Additionally, the legislation requires Respondent to ensure that the anticipated statewide check-cashing database will interface with the Secretary of State’s database for verifying corporate registration and articles of incorporation, as well as with the Department of Financial Services’ database for determining proof of coverage for workers’ compensation.
If the payee’s corporate information is not maintained by check cashers, it cannot be reported to the statewide check-cashing database for verification.
Furthermore, the statute prohibits a licensee from accepting or cashing a corporate payment instrument from a person who is not an authorized officer of the corporate payee named on the instrument. See s. 560.309(4), Fla. Stat.
Without obtaining records of the corporate payee, the check casher would be unable to comply with this requirement.
Corporate Documents
Next, Petitioner complains that some of the information required by rule to be kept on corporate customers is beyond the Respondent’s statutory authority. Specifically, Petitioner objects to the obligation to maintain the following information on corporate customers, as required by rule 69V- 560.704(4)(d):
Documentation from the Secretary of State verifying registration as a corporation or fictitious entity showing the listed officers and FEID registration number. If a sole proprietor uses a fictitious name or is a natural person, then the customer file shall include the social security number of the business owner and documentation of the fictitious name filing with the Secretary of State.
Articles of Incorporation or other such documentation which establishes a legal entity in whatever form authorized by law. For purposes of this rule a sole proprietor
operating under a fictitious name registered with the Secretary of State shall not have to present such documentation.
Documentation of the occupational license from the county where the entity is located.
A copy of the search results screen page from Compliance Proof of Coverage Query Page webpage from the Florida Department of Financial Services – Division of Workers’ Compensation website (http://www.fldfs.com/WCAPPS/Compliance
_POC/wPages/query.asp).
Documentation of individuals authorized to negotiate payment instruments on the corporation or fictitious entity’s behalf including corporate resolutions or powers of attorney. Payment instruments for insurance claims where there are multiple payees shall be exempt from this provision provided that the maker of the check is an insurance company and the licensee has obtained and retained documentation as to the identity of the natural person listed as the payee on such payment instrument.

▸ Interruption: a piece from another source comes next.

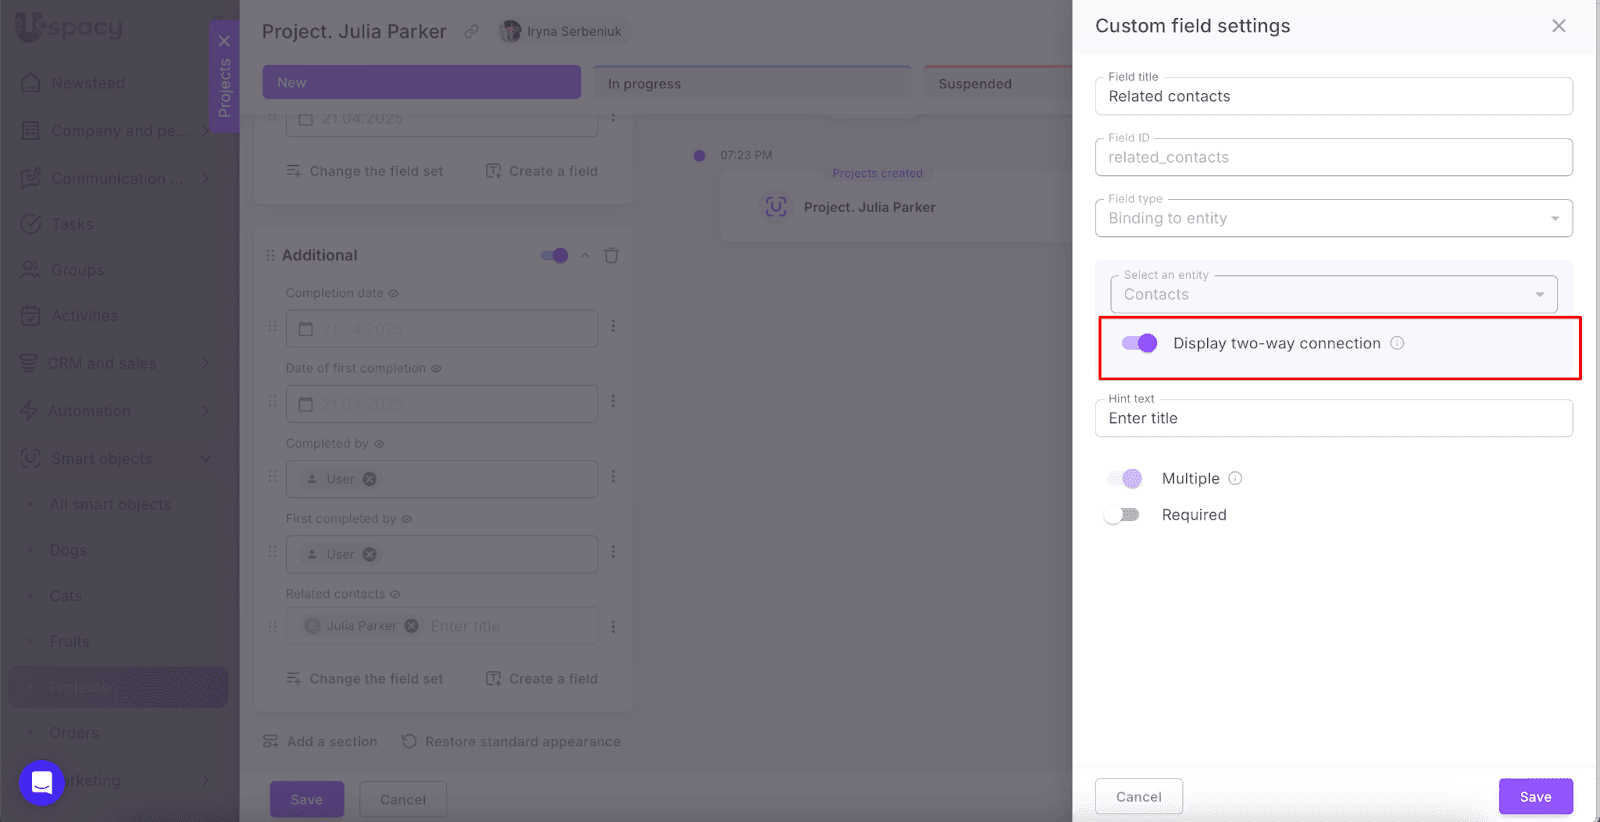Viewport: 1600px width, 822px height.
Task: Enable the Required switch
Action: 1122,515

Section 560.310(2) provides for the following customer information to be kept on file:
Customer files, as prescribed by rule, on all customers who cash corporate payment instruments that exceed $1,000. (emphasis added).

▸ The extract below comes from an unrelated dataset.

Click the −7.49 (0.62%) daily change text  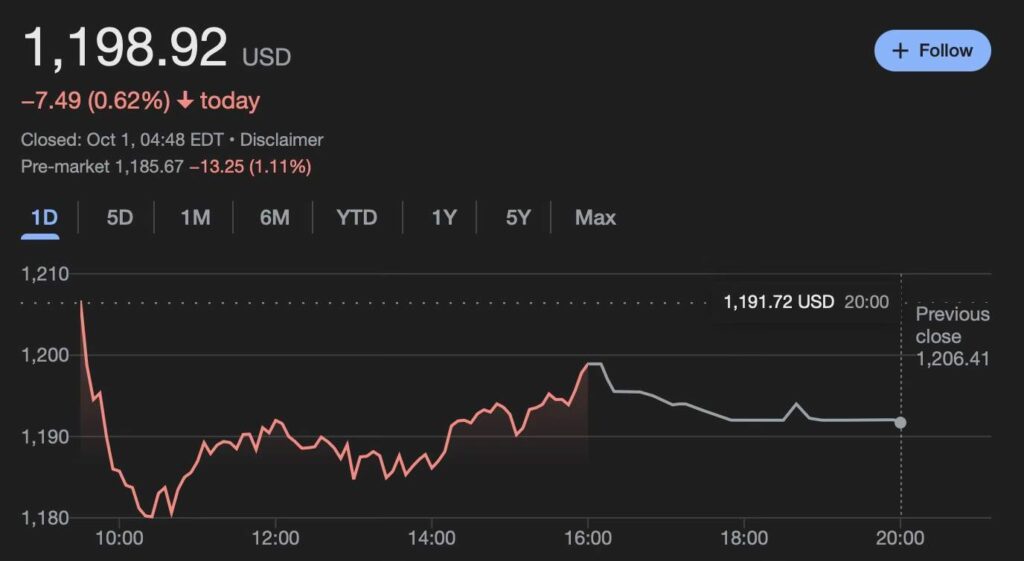pos(96,101)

Respondent clearly has statutory direction in determining which types of documentation should be kept in corporate customer files.
As noted previously, licensed check cashers are required by statute to enter into their electronic log each
corporate payees’ workers’ compensation insurance policy number or exemption certificate number before entering into each check-cashing transaction. See § 560.310(2)(d)11, Fla.

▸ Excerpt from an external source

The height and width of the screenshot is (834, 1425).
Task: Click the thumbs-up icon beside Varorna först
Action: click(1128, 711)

Stat. Likewise, licensees are required to verify that the conductor presenting a corporate check is an authorized officer of the corporate payee. See § 560.309(4), Fla. Stat.
Petitioner seems to suggest that Respondent cannot require any document to be kept on corporate payees unless that document is specifically mentioned in the authorizing statute. That suggestion is contrary to controlling law, as discussed more fully below.
CONCLUSIONS OF LAW
Jurisdiction and Standing
The Division of Administrative Hearings has jurisdiction over the subject matter of this proceeding. See
§§ 120.56(1)(c), 120.569 and 120.57(1), Fla. Stat.
Section 120.56(1)(a) provides:
Any person substantially affected by a rule or a proposed rule may seek an administrative determination of the invalidity of the rule on the ground that the Rule is an invalid exercise of delegated legislative authority.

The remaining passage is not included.